Alternatively, you might like to use conda as your virtual environment manager. Once installed, you can create and activate a virtual environment from the terminal as follows:

conda create --name vizroai-environment
conda activate vizroai-environment

Set up access to a large language model

Use of Vizro-AI requires the use of a large language model. At present, we only support OpenAI.

To use OpenAI with Vizro-AI you need an API key, which you can get by creating an OpenAI account if you don't already have one.

Note

We recommend that you consult the third-party API key section of the disclaimer documentation documentation.

There are two common ways to set up the API key in a development environment.

Method 1: Set an environment variable for a single project

To make the API key available for a single project, you can create a local .env file to store it. Then, you can load the API key from that .env file in your development environment.

The .env file should look as follows (containing your key rather than abc123):

OPENAI_API_KEY=abc123

By default, vizro-ai automatically loads the .env file, by searching the current directory and, if it does not find .env, the search continues upwards through the directory hierarchy.

If you would like to customize the .env file location and name, you can manually customize the search to override the default and specify the path and name of a custom .env file.

How to override the default location of the .env file:

from dotenv import load_dotenv, find_dotenv
from pathlib import Path

# Specify the exact path to your .env file
env_file = Path.cwd() / ".env"  # Adjust the path as needed

# Alternatively, specify a different .env file name
env_file = find_dotenv(".env.dev")  # Replace ".env.dev" with your file name

# Load the specified .env file
load_dotenv(env_file)
Refer to python-dotenv documentation for further information.

Don't share your secret API key!

You should avoid committing the .env file to version control. You can do this for Git by adding .env to your .gitignore file.

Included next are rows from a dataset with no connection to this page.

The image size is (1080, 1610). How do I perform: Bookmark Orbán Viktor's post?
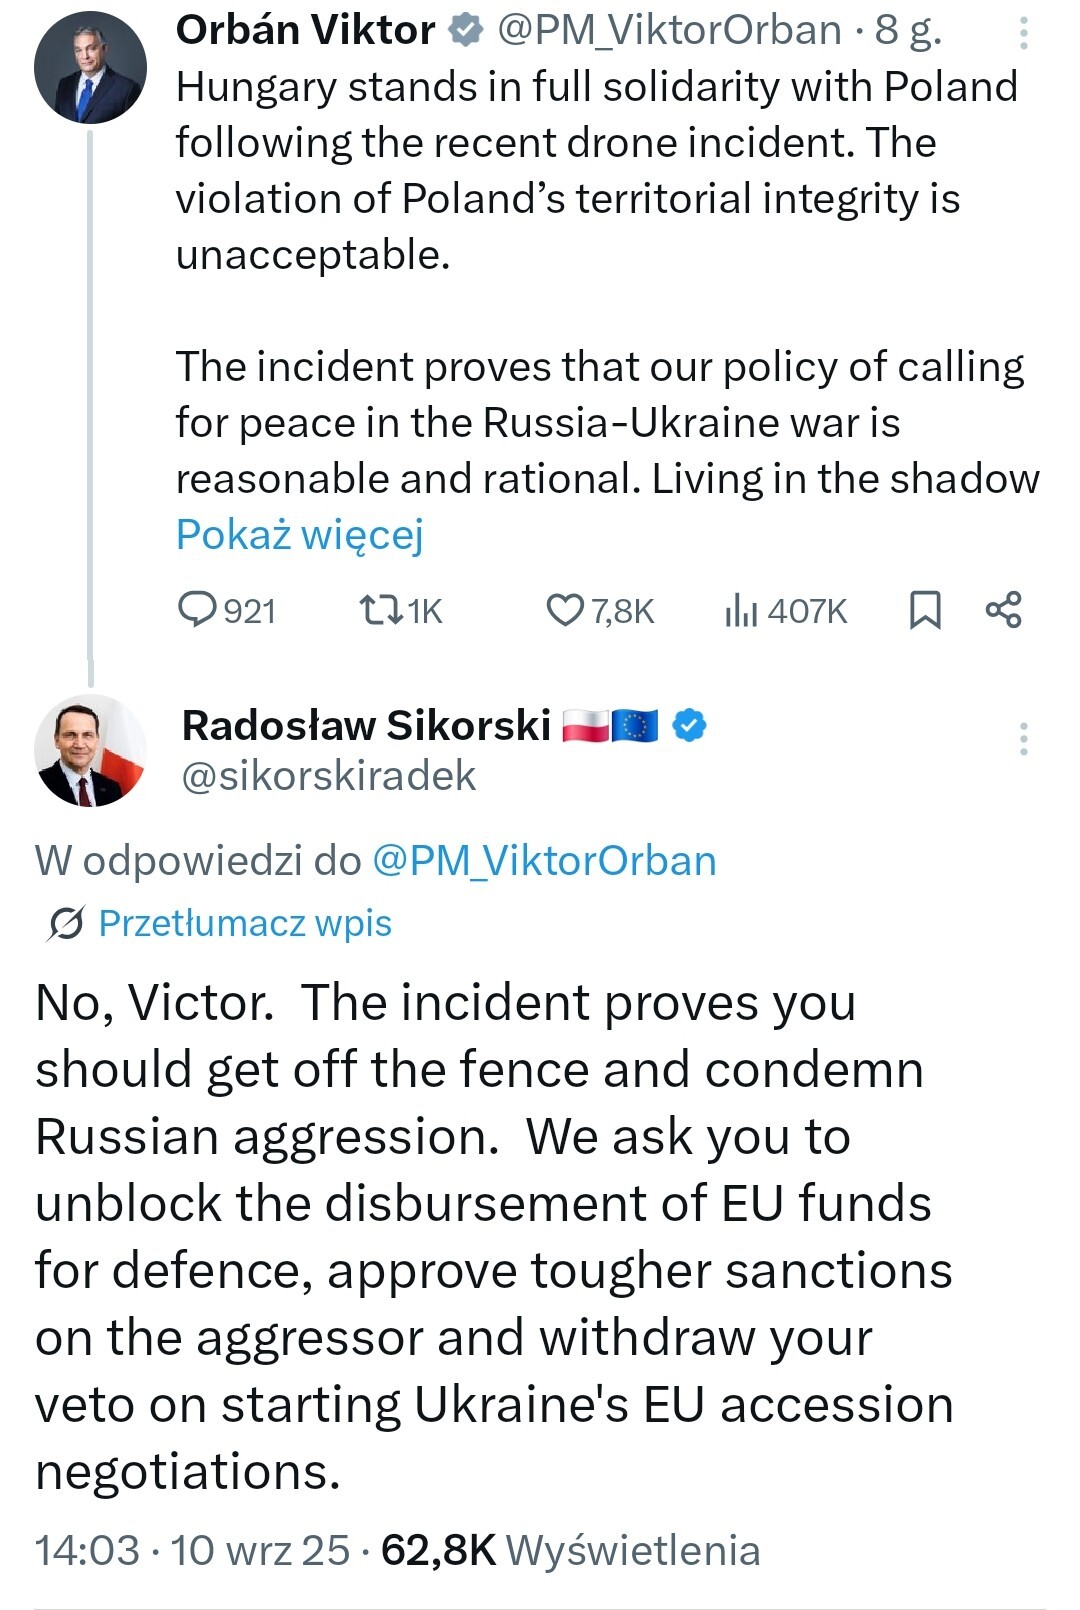point(925,610)
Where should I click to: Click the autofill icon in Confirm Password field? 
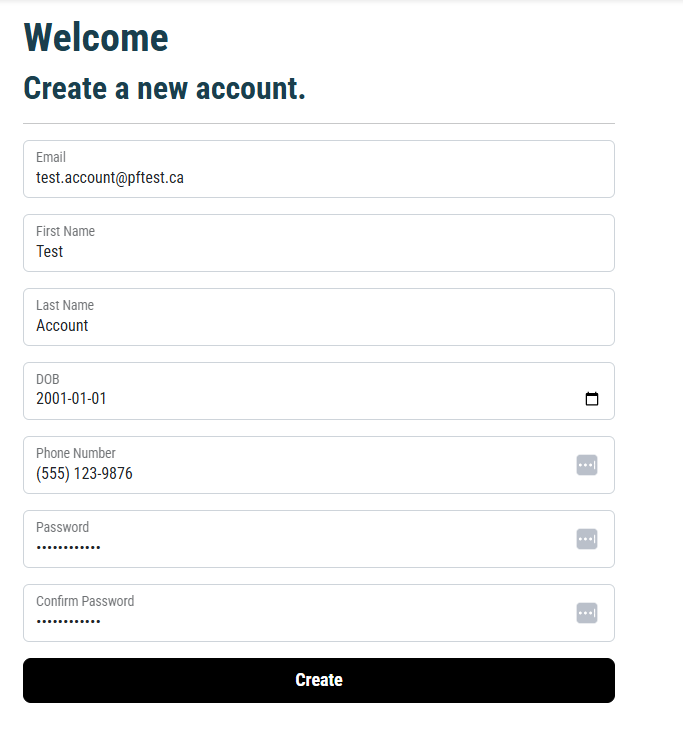[587, 613]
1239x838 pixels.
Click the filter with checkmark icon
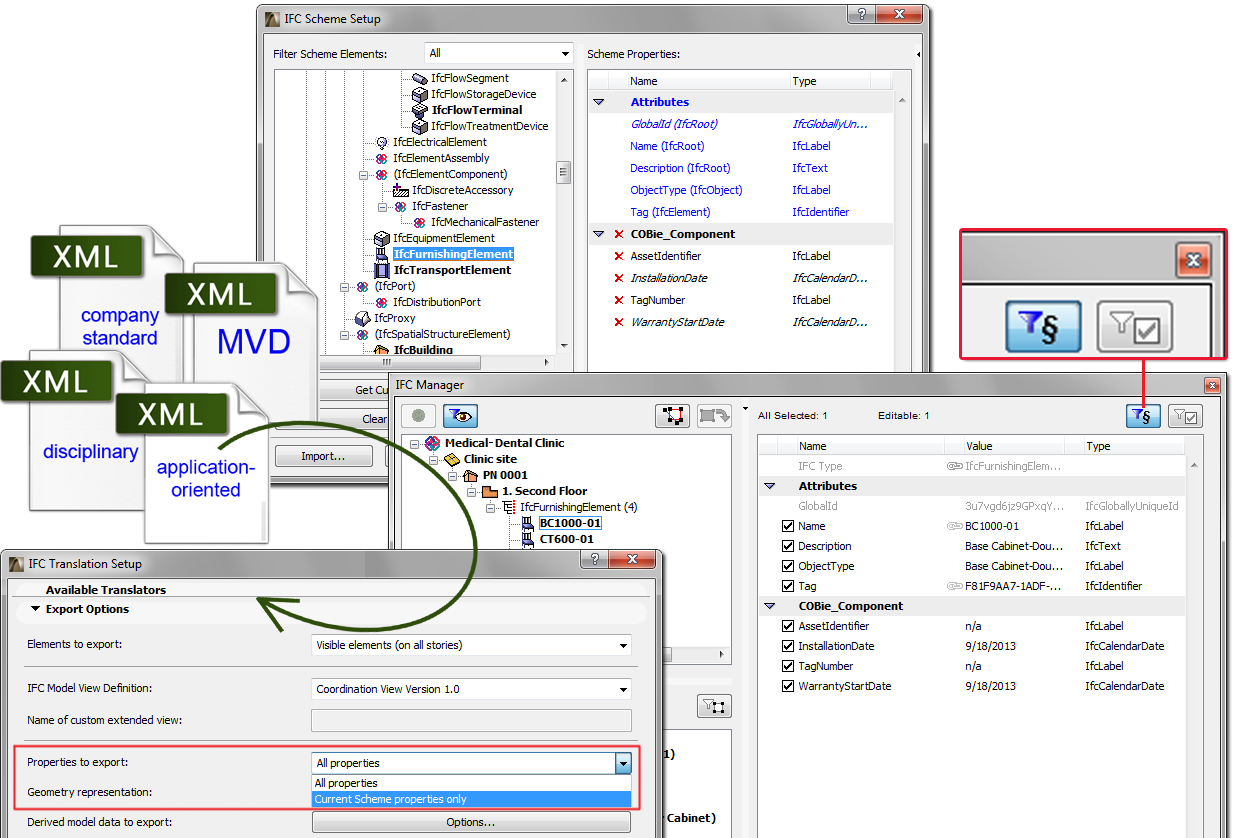(x=1134, y=327)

Method 2: Set an environment variable for all projects

To make the OpenAI API key available for all projects, you can set it as a system environment variable. Refer to the section "Set up your API key for all projects" in the OpenAI documentation. (It is under the dropdown of "Step 2: Set up your API key").

The documentation provides step-by-step instructions for setting up the API key as an environment variable, on operating systems including Windows and MacOS.

Set the base URL (optional)

You might need to give the base URL if you are using a custom OpenAI resource endpoint.

The API base URL used for the OpenAI connector is set to https://api.openai.com/v1 by default. If you are using a custom API endpoint, for example, if your organization has a designated API gateway, you can change the base URL by setting it as an environment variable.

Follow the approach above in Method 2 to add the environment variable OPENAI_API_BASE for use by all projects.

Install Vizro

To install Vizro-AI, use pip in your terminal window:

pip install vizro_ai

Confirm a successful installation

To confirm the installation was successful, and verify the version of Vizro-AI installed, call the following. You can do this from within a Jupyter Notebook cell, or run the following as a Python script:

import vizro_ai

print(vizro_ai.__version__)

You should see a return output of the form x.y.z.

Upgrade

To change the version of Vizro-AI installed:

pip install -U vizro_ai

Tip

To upgrade safely, check the release notes for any notable breaking changes before migrating an existing project.